The fact that medical pot is legal in 20 states and Washington DC unquestionably refutes the notion that it has no medical value, and goes a long way towards discounting the idea that it poses severe health risks.

So if prisoners were sentenced, under a flawed evaluation of pot’s public risk, for a crime that has been declared legal in numerous territories, why are they still in jail?

Last year, two New York lawyers, Michael Kennedy and David Holland, with help from Beth Curtis of LifeForPot.com, filed a petition for executive clemency on behalf of five federal prisoners serving life without parole for non-violent marijuana offences: John Knock, Paul Free, William Dekle, Larry Duke, and Charles Cundiff. That petition has yet to be answered.
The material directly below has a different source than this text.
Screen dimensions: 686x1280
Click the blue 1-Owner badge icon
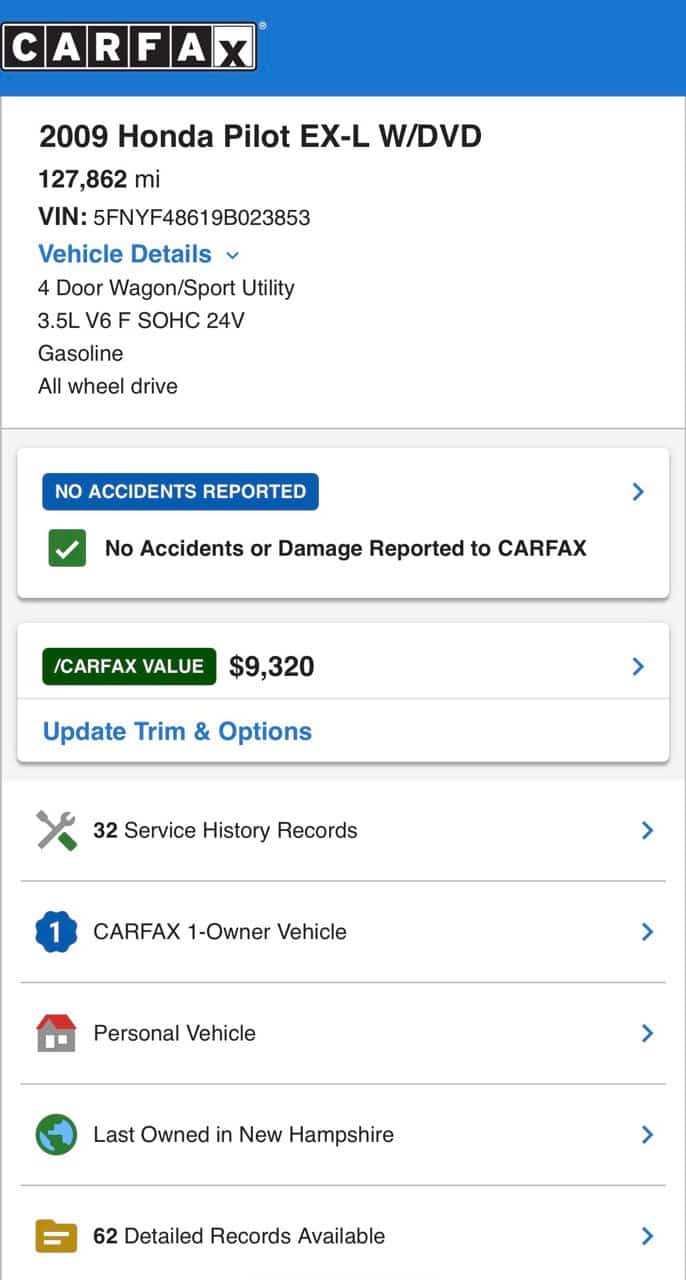point(56,932)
A recent report from the American Civil Liberties Union entitled, “A Living Death: Life Without Parole For Nonviolent Offenses,” includes the stories of 14 prisoners serving life without parole for nonviolent marijuana-related crimes. Some of the tales beguile all reason, including those of two men from Louisiana, Dale Wayne Green and Fate Vincent Winslow, who were given life without parole for selling $20 and $10 worth of pot respectively to undercover cops, under that state’s multiple offender laws.
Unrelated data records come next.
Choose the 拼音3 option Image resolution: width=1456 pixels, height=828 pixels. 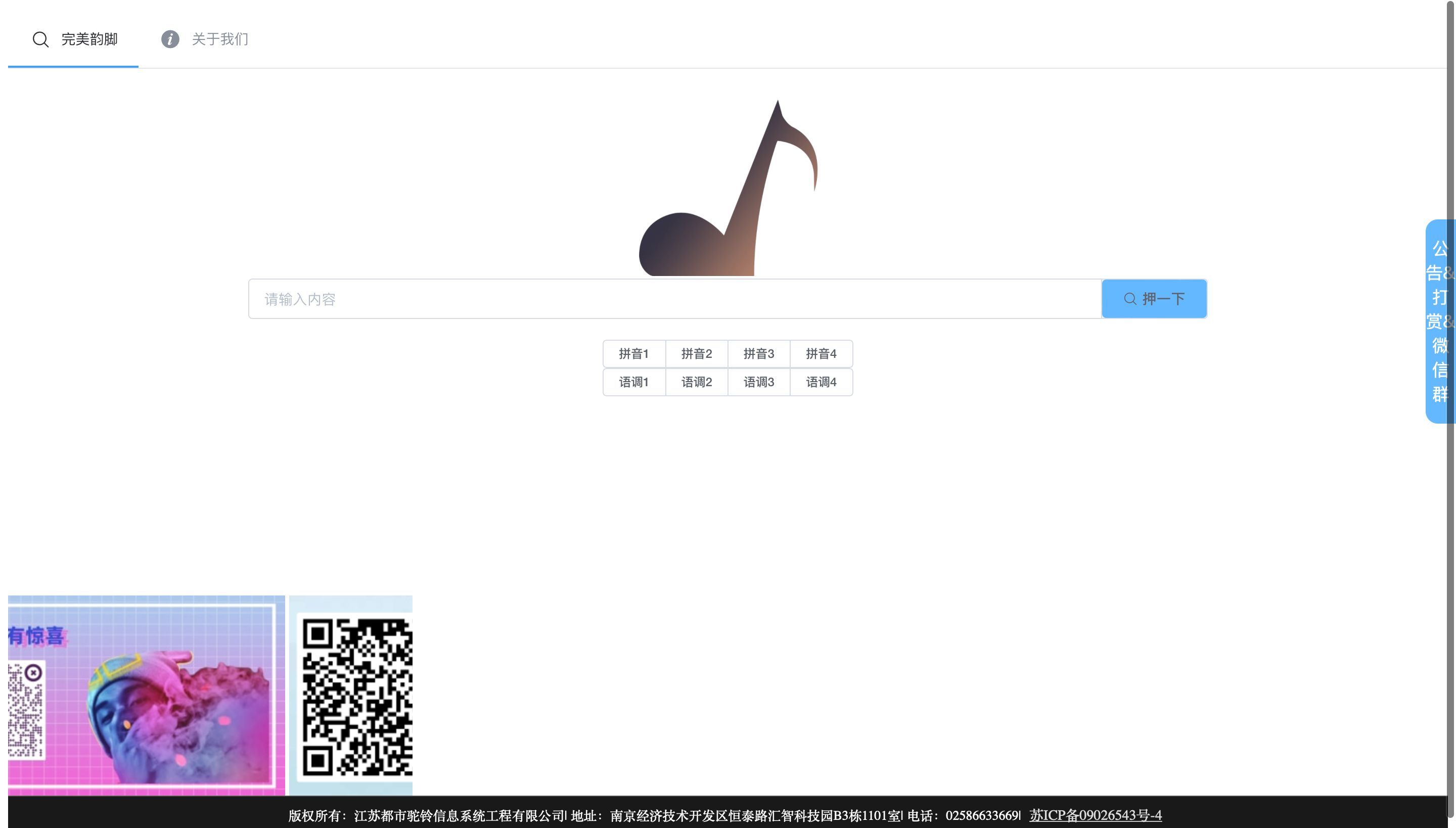759,354
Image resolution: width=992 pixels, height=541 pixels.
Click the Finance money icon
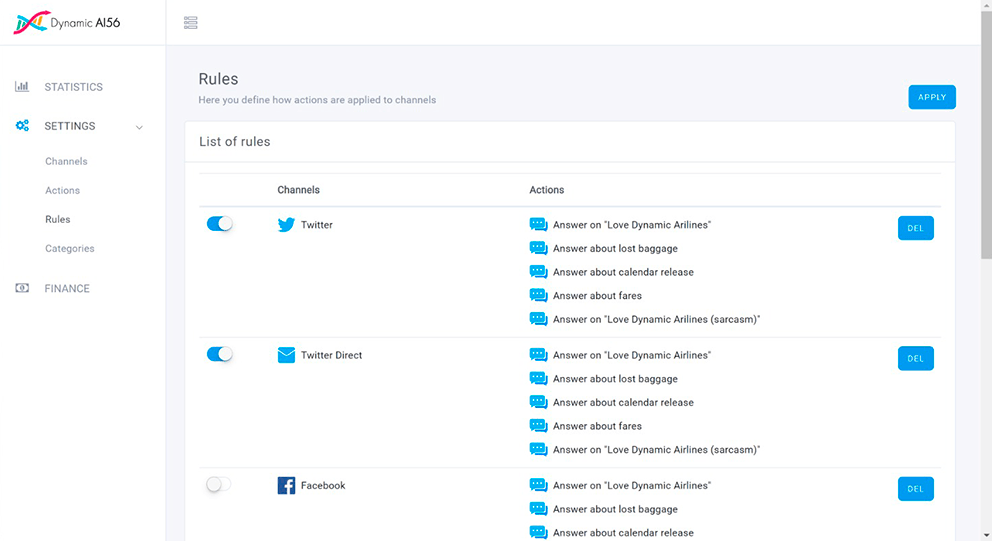(22, 288)
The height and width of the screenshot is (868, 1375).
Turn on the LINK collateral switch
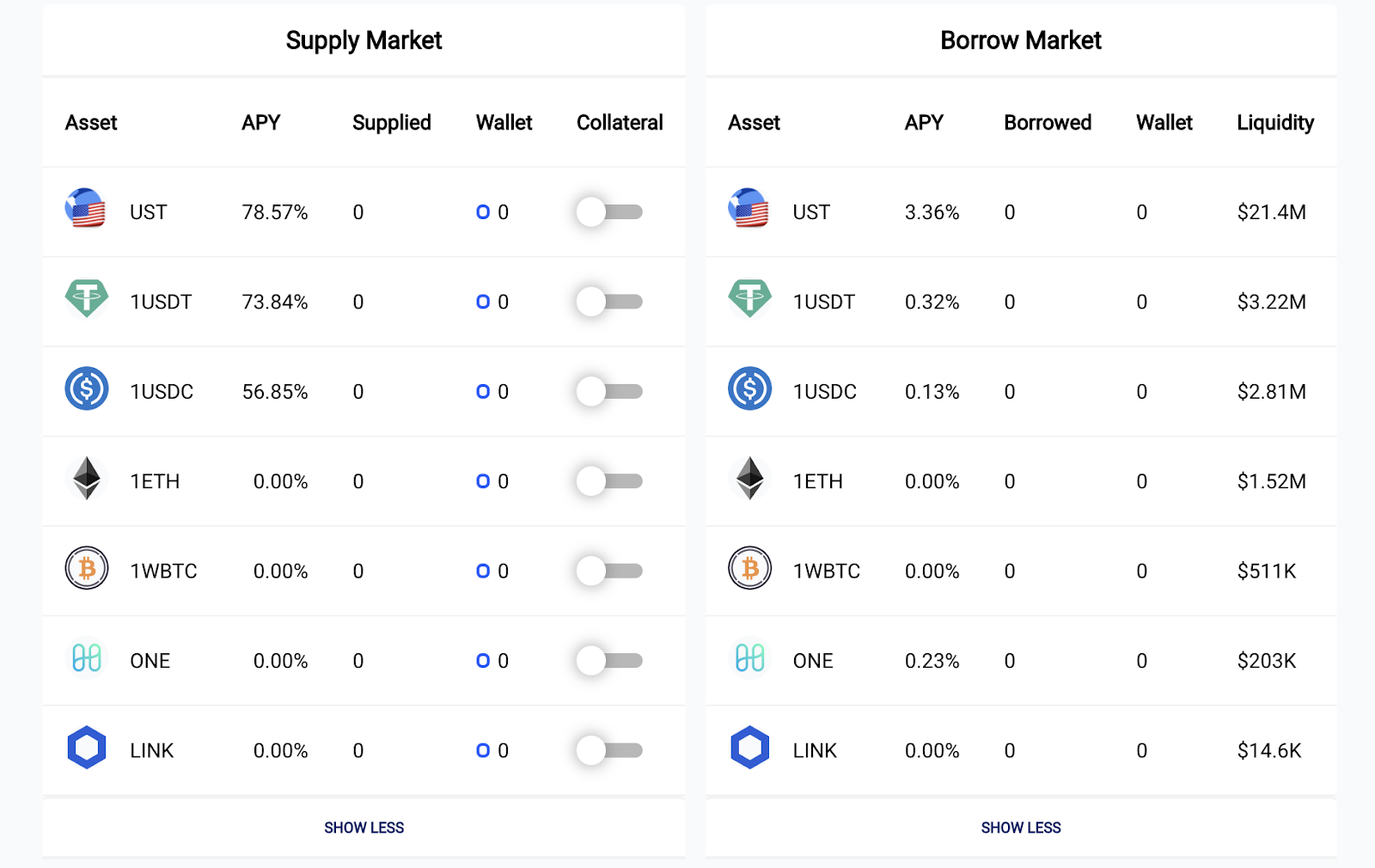tap(609, 751)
These are just the most egregious of the injustices being suffered by nonviolent pot prisoners. Thousands more are doing time for growing, selling and possessing amounts of marijuana that will look infinitesimal in comparison to what one legal pot dispensary in Denver will sell in a single month. If President Obama wants to address the disparities inherent in an unjust law, he should consider the fates of those in jail right now for offenses that that are now sanctioned and legal in Washington and Colorado, and sign an act of mass clemency for non-violent pot prisoners at both the state and federal levels. Keeping these people in jail is not only a waste of resources and a squandering of thousands of lives, it is judicial hypocrisy and a mockery of American law.